(Lines of data)
============

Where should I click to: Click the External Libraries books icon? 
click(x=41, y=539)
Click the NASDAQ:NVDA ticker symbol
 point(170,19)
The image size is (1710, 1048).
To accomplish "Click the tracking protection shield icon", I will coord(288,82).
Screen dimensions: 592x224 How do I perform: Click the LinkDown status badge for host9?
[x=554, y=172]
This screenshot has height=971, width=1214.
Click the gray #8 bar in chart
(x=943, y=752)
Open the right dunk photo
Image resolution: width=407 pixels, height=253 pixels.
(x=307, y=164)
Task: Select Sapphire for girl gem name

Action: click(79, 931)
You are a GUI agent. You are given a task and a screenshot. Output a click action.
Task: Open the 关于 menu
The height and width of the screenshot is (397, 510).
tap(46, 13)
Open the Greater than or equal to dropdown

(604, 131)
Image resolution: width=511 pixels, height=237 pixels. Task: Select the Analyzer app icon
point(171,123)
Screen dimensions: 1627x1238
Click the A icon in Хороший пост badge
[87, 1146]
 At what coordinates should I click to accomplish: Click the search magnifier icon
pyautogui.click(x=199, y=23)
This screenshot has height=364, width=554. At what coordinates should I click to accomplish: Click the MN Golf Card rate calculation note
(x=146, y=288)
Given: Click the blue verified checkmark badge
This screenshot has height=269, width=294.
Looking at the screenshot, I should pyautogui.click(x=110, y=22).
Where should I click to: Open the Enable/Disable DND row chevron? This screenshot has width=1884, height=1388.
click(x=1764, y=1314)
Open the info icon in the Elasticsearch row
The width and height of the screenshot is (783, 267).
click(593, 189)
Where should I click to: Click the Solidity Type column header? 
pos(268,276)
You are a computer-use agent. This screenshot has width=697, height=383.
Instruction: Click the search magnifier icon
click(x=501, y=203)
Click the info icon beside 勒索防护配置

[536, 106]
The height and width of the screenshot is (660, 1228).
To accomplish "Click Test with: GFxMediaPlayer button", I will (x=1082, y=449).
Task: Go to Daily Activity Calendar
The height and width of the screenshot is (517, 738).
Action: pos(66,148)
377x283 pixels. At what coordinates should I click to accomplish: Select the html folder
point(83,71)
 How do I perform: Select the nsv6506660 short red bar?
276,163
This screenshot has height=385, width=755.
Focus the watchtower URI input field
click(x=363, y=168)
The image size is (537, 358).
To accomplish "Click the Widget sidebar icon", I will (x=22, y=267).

============

Prompt: Retype each of the entries above word for word, keeping every character unchanged.

Solution:
Where should I click to: Click the External Libraries books icon? 
click(x=41, y=539)
Click the NASDAQ:NVDA ticker symbol
 point(170,19)
The image size is (1710, 1048).
To accomplish "Click the tracking protection shield icon", I will coord(288,82).
Screen dimensions: 592x224 How do I perform: Click the LinkDown status badge for host9?
[x=554, y=172]
This screenshot has height=971, width=1214.
Click the gray #8 bar in chart
(x=943, y=752)
Open the right dunk photo
Image resolution: width=407 pixels, height=253 pixels.
(x=307, y=164)
Task: Select Sapphire for girl gem name

Action: click(79, 931)
You are a GUI agent. You are given a task and a screenshot. Output a click action.
Task: Open the 关于 menu
The height and width of the screenshot is (397, 510).
tap(46, 13)
Open the Greater than or equal to dropdown

(604, 131)
Image resolution: width=511 pixels, height=237 pixels. Task: Select the Analyzer app icon
point(171,123)
Screen dimensions: 1627x1238
Click the A icon in Хороший пост badge
[87, 1146]
 At what coordinates should I click to accomplish: Click the search magnifier icon
pyautogui.click(x=199, y=23)
This screenshot has height=364, width=554. At what coordinates should I click to accomplish: Click the MN Golf Card rate calculation note
(x=146, y=288)
Given: Click the blue verified checkmark badge
This screenshot has height=269, width=294.
Looking at the screenshot, I should pyautogui.click(x=110, y=22).
Where should I click to: Open the Enable/Disable DND row chevron? This screenshot has width=1884, height=1388.
click(x=1764, y=1314)
Open the info icon in the Elasticsearch row
The width and height of the screenshot is (783, 267).
click(593, 189)
Where should I click to: Click the Solidity Type column header? 
pos(268,276)
You are a computer-use agent. This screenshot has width=697, height=383.
Instruction: Click the search magnifier icon
click(x=501, y=203)
Click the info icon beside 勒索防护配置

[536, 106]
The height and width of the screenshot is (660, 1228).
To accomplish "Click Test with: GFxMediaPlayer button", I will (x=1082, y=449).
Task: Go to Daily Activity Calendar
The height and width of the screenshot is (517, 738).
Action: pos(66,148)
377x283 pixels. At what coordinates should I click to accomplish: Select the html folder
point(83,71)
 How do I perform: Select the nsv6506660 short red bar?
276,163
This screenshot has height=385, width=755.
Focus the watchtower URI input field
click(x=363, y=168)
The image size is (537, 358).
To accomplish "Click the Widget sidebar icon", I will (x=22, y=267).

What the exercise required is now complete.